• **Supplied passage**:
# # #

I regularly encounter a variety of misconceptions about publishing quality. And rightfully so. The industry is not as easily defined as it once was. With so many words being thrown around, it can be difficult to know what anyone is actually referring to. So I’ll start with some definitions. These are by no means official. Just my own way of defining these things.
What is traditional publishing?
Traditional publishing is a business that’s been around for centuries. It includes the big name publishing houses we all know and a lot of smaller ones.
Like any other business, its primary goal is to sell products. In this case, books. Traditional publishers have a process prospective writers must go through to get their works considered. That process varies, but generally falls into 2 categories: big publishers and all the other publishers.
Big publishers get their books into bookstores, online stores and everywhere else you can imagine. Just like any other big company. It is exceptionally difficult to get published through a big publisher. Mostly because they don’t consider new authors very often. Even then, the introduction needs to come from a source they know and respect.
The rest of the traditional publishers usually have a niche. They have less money to spend on marketing, and in most cases expect the author to be able to market their book. They’re more likely to accept new authors, but success from the author’s perspective is … well … smaller.
What is indie publishing?
This definition can vary quite a bit, and there are several alternate terms. Self publishing, vanity publishing and hybrid publishing show up regularly in searches on the topic. Unfortunately, the most accurate definition of indie publishing is rather vague. Indie publishing is anything that’s not traditionally published.
Types of indie publishing
This type of publishing is just so the author can say they did it. The author pays for the package they want, uploads their manuscript and gets a book in return. Generally, this is a terrible way to publish. Unless all you want is a book you can show off to your friends and family.
This is my definition, but I think a lot of people would agree. This is when an author manages the entire publishing process. They hire out the cover, editing, formatting, etc. Or they do it all themselves. Hopefully not the latter, or it’s likely to suck.
Instead of the author playing contractor, the hybrid publisher fills that role. Most of them offer an a-la-carte menu of services the author can choose from. It usually costs thousands of dollars to publish using this route. But compared to an author doing things correctly, the price may not be too far off from contracting out each individual piece.

# # #

• **Direction A**:
Answer these questions from the passage on publishing types, giving each answer on its own line with the matching mark:
(i) Into how many categories does the process for prospective writers at traditional publishers generally fall?
(ii) What does the passage give as the most accurate definition of indie publishing?
(iii) How much does publishing through a hybrid publisher usually cost?
• **Direction B**:
List the alternate terms for indie publishing that the passage on publishing types says show up regularly in searches.
• **Direction C**:
Extend the passage on publishing types past its final sentence.

A run of rows:

# # #

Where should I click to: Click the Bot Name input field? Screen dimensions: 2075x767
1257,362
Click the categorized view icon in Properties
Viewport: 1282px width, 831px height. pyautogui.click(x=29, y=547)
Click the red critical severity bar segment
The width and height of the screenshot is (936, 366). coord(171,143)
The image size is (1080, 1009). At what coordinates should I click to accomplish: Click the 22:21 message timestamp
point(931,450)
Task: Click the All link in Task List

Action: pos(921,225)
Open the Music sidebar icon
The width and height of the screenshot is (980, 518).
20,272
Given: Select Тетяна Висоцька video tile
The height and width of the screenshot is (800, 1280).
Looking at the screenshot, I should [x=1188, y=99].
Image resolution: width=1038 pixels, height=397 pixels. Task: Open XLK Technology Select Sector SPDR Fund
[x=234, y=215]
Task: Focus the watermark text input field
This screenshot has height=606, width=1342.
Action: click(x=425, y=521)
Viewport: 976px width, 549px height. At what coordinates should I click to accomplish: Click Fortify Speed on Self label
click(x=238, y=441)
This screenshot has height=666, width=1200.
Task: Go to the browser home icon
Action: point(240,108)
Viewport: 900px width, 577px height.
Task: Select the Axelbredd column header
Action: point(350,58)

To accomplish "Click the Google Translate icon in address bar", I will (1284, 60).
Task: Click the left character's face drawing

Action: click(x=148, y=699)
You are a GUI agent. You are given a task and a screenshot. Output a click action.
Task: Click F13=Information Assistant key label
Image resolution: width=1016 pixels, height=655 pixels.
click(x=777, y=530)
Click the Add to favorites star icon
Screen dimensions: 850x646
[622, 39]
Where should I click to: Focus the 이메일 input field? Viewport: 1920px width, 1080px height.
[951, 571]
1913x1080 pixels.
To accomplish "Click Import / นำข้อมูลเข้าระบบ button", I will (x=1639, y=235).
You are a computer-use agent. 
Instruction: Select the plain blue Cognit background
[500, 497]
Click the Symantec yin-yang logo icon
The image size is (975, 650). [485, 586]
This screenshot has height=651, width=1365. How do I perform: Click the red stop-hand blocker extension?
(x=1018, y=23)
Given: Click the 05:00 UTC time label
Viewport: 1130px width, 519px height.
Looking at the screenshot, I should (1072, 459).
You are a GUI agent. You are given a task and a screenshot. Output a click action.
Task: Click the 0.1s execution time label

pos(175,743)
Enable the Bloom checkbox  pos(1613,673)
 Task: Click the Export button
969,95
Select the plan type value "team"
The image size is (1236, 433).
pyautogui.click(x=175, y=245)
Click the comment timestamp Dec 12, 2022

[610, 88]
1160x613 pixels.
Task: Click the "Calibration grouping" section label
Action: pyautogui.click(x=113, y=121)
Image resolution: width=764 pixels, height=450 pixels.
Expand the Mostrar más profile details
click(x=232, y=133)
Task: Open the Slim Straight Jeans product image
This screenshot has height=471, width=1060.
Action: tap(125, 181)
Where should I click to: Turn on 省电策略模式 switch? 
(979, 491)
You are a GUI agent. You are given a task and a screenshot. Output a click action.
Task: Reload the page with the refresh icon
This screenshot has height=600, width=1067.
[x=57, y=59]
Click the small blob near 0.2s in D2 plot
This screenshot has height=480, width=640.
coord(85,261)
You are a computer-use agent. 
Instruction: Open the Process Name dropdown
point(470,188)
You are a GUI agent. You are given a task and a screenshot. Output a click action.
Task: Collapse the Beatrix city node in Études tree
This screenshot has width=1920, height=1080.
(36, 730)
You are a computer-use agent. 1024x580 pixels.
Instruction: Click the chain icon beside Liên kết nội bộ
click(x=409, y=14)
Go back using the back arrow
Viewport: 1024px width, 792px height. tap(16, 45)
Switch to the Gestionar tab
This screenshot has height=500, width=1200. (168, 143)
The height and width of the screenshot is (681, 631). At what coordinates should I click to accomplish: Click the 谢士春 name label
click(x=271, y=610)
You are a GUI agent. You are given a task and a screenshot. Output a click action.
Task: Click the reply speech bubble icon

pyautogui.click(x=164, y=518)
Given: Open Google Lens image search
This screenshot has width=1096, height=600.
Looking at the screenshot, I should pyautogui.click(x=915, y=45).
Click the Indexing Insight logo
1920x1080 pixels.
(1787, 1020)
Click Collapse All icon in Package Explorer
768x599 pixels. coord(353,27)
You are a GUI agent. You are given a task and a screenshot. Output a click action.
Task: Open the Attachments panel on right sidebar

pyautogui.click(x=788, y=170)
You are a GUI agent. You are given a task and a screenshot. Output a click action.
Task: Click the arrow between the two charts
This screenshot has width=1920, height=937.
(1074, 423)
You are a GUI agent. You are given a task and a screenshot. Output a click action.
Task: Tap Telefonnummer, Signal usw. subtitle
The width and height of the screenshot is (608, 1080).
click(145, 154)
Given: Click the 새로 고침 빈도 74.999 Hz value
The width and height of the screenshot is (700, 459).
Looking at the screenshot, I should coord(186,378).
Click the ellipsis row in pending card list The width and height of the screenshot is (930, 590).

# # #

• **Task response A**:
(i) Two: big publishers and all the other publishers.
(ii) Indie publishing is anything that's not traditionally published.
(iii) Thousands of dollars.

• **Task response B**:
Self publishing, vanity publishing, hybrid publishing

• **Task response C**:
Any of these methods can result in a wonderful book or a horrible piece of crap. In fact, this is the reason indie publishing receives a lot of criticism.
Too many would-be authors think they can do it all by themselves and spend little to nothing on their publishing effort. Unfortunately, they outnumber the indie authors who spend significant time, effort and money getting it right.
Publishing quality: the big myth
I can’t tell you how many times I’ve heard someone claim that traditional publishers produce better quality books. But this is a misguided claim. It’s not really about quality. That’s the wrong question.
Traditional publishers are businesses. They do not seek quality. They seek salability. Yes, they have certain quality standards, but from an editorial perspective, these standards are not elite.
They know what they can sell. It’s that simple. If your manuscript matches their marketing engine and you don’t suck at writing, they’ll take you on.
If they’re accepting queries.
And if you know the right people or are represented by the right agent.
That’s the big catch for authors when it comes to traditional publishing. These publishers are much more likely to go back to the same author that has already proven to sell. Why? Because it works. They can make reasonable sales projections. They can satisfy their shareholders.
If you compare publishing to the food industry, it might make even more sense. Does anyone associate McDonald’s with quality? Not really. Yet it’s one of the most successful restaurants ever. Why? Because they can sell it. Because people want it.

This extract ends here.